- **Assignment**
Reproduce, without any change, the span of lines from the opening of the records below to the line containing "Click the 'No, I", inclusive.

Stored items

=-=-=

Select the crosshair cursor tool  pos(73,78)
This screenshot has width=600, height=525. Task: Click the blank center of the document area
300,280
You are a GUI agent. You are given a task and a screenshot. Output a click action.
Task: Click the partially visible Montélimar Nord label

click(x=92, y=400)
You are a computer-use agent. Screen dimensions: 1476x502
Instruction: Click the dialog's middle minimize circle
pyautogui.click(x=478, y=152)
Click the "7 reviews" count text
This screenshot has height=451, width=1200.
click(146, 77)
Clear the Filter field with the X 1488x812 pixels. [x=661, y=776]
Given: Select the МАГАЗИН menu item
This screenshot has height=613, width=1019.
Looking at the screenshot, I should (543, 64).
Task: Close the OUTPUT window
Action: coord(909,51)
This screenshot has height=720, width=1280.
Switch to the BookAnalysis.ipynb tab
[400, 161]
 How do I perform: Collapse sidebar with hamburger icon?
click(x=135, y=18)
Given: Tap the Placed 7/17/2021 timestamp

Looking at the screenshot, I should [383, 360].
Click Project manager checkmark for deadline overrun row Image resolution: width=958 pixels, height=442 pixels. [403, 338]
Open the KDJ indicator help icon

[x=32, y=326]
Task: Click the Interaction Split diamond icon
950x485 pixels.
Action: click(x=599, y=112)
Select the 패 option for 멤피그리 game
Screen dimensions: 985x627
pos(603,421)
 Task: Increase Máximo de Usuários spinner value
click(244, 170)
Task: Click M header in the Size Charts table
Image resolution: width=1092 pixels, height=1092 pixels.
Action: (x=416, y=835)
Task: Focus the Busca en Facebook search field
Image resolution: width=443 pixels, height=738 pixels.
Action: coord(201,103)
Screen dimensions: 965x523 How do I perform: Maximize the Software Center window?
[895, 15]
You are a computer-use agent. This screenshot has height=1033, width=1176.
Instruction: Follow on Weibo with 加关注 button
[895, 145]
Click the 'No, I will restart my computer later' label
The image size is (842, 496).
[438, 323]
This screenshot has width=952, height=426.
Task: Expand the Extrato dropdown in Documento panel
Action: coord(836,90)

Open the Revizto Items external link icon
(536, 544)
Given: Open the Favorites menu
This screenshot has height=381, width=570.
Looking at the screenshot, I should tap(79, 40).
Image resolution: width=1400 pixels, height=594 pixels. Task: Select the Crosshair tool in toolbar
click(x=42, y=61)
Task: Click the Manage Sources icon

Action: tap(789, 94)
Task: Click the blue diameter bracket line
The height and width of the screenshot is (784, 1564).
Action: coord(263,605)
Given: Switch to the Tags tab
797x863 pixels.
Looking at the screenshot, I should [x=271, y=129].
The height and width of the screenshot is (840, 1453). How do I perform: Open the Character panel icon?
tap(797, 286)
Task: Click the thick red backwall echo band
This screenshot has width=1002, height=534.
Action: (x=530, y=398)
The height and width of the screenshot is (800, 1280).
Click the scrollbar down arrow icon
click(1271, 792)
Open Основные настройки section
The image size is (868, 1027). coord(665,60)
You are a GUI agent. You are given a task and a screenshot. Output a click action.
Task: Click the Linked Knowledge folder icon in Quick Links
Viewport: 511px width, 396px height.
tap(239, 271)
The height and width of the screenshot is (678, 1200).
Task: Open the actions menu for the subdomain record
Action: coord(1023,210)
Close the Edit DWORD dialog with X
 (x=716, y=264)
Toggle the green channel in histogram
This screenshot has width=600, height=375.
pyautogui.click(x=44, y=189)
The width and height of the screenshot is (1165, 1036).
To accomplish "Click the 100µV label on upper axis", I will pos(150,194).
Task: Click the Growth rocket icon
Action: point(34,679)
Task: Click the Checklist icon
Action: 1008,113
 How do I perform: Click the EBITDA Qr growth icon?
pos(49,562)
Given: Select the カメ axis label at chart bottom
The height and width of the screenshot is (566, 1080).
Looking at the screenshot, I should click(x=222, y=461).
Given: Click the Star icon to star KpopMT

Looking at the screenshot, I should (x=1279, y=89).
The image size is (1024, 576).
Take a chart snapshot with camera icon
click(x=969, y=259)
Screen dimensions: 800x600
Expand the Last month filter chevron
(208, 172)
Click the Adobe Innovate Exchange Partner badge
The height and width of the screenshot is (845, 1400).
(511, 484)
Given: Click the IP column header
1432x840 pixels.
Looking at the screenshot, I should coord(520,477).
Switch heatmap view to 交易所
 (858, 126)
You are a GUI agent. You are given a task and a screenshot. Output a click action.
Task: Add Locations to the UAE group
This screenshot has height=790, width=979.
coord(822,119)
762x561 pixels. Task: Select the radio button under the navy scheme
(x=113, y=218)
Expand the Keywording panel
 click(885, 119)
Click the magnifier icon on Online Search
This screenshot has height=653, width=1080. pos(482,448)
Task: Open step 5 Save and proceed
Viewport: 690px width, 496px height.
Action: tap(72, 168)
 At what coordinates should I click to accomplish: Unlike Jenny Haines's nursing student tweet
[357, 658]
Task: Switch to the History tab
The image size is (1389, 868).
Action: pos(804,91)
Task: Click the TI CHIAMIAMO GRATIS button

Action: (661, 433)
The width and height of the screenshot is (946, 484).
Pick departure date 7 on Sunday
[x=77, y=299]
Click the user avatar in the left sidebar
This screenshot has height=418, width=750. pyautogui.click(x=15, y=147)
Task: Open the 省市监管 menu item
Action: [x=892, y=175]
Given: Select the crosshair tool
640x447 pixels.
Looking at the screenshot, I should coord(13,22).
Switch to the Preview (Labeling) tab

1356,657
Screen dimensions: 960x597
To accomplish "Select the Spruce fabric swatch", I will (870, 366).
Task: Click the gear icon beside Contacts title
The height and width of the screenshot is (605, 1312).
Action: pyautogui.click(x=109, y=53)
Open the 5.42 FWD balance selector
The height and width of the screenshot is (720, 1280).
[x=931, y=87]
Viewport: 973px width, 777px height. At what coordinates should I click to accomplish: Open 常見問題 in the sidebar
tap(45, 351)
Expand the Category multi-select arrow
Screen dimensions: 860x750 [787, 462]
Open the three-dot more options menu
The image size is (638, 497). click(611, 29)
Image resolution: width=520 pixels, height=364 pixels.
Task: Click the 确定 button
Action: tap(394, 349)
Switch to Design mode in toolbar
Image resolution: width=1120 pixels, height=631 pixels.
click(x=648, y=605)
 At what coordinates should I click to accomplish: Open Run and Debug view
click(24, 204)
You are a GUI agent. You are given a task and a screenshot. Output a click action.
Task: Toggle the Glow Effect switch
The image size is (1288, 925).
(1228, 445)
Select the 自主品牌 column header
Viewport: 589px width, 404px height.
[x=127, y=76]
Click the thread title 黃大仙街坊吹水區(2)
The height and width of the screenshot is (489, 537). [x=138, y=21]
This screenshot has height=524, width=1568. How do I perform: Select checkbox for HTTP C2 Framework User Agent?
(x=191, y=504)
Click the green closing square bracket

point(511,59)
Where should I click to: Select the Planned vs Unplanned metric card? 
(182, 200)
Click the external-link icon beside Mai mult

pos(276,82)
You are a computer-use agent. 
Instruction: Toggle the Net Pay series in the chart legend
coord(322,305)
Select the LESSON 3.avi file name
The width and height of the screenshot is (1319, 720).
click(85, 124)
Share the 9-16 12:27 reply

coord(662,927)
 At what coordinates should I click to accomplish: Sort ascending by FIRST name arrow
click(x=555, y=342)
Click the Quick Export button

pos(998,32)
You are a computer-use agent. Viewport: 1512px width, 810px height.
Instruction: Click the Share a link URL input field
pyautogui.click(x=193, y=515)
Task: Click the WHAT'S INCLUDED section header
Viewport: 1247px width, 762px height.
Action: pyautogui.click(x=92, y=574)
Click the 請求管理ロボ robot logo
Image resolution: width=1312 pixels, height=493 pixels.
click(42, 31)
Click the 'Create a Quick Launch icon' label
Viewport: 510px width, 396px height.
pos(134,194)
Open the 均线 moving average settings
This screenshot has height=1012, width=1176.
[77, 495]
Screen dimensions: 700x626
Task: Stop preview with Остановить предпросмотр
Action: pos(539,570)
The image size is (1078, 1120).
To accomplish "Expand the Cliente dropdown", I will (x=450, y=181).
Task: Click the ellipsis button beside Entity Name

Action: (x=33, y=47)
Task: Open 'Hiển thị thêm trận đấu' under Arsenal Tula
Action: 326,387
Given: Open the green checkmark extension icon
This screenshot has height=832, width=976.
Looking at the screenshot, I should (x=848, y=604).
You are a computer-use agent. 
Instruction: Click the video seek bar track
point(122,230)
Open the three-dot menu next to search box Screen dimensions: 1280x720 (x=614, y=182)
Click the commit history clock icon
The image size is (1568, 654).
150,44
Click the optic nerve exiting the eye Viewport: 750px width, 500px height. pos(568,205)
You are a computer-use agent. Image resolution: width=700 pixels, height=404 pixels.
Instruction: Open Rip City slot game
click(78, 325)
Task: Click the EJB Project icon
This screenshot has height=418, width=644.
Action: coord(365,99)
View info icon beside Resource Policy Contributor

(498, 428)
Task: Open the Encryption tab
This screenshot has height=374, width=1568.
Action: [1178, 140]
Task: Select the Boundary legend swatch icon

=-=-=

- **Written answer**
Select the crosshair cursor tool  pos(73,78)
This screenshot has width=600, height=525. Task: Click the blank center of the document area
300,280
You are a GUI agent. You are given a task and a screenshot. Output a click action.
Task: Click the partially visible Montélimar Nord label

click(x=92, y=400)
You are a computer-use agent. Screen dimensions: 1476x502
Instruction: Click the dialog's middle minimize circle
pyautogui.click(x=478, y=152)
Click the "7 reviews" count text
This screenshot has height=451, width=1200.
click(146, 77)
Clear the Filter field with the X 1488x812 pixels. [x=661, y=776]
Given: Select the МАГАЗИН menu item
This screenshot has height=613, width=1019.
Looking at the screenshot, I should (543, 64).
Task: Close the OUTPUT window
Action: coord(909,51)
This screenshot has height=720, width=1280.
Switch to the BookAnalysis.ipynb tab
[400, 161]
 How do I perform: Collapse sidebar with hamburger icon?
click(x=135, y=18)
Given: Tap the Placed 7/17/2021 timestamp

Looking at the screenshot, I should [383, 360].
Click Project manager checkmark for deadline overrun row Image resolution: width=958 pixels, height=442 pixels. [403, 338]
Open the KDJ indicator help icon

[x=32, y=326]
Task: Click the Interaction Split diamond icon
950x485 pixels.
Action: click(x=599, y=112)
Select the 패 option for 멤피그리 game
Screen dimensions: 985x627
pos(603,421)
 Task: Increase Máximo de Usuários spinner value
click(244, 170)
Task: Click M header in the Size Charts table
Image resolution: width=1092 pixels, height=1092 pixels.
Action: (x=416, y=835)
Task: Focus the Busca en Facebook search field
Image resolution: width=443 pixels, height=738 pixels.
Action: coord(201,103)
Screen dimensions: 965x523 How do I perform: Maximize the Software Center window?
[895, 15]
You are a computer-use agent. This screenshot has height=1033, width=1176.
Instruction: Follow on Weibo with 加关注 button
[895, 145]
Click the 'No, I will restart my computer later' label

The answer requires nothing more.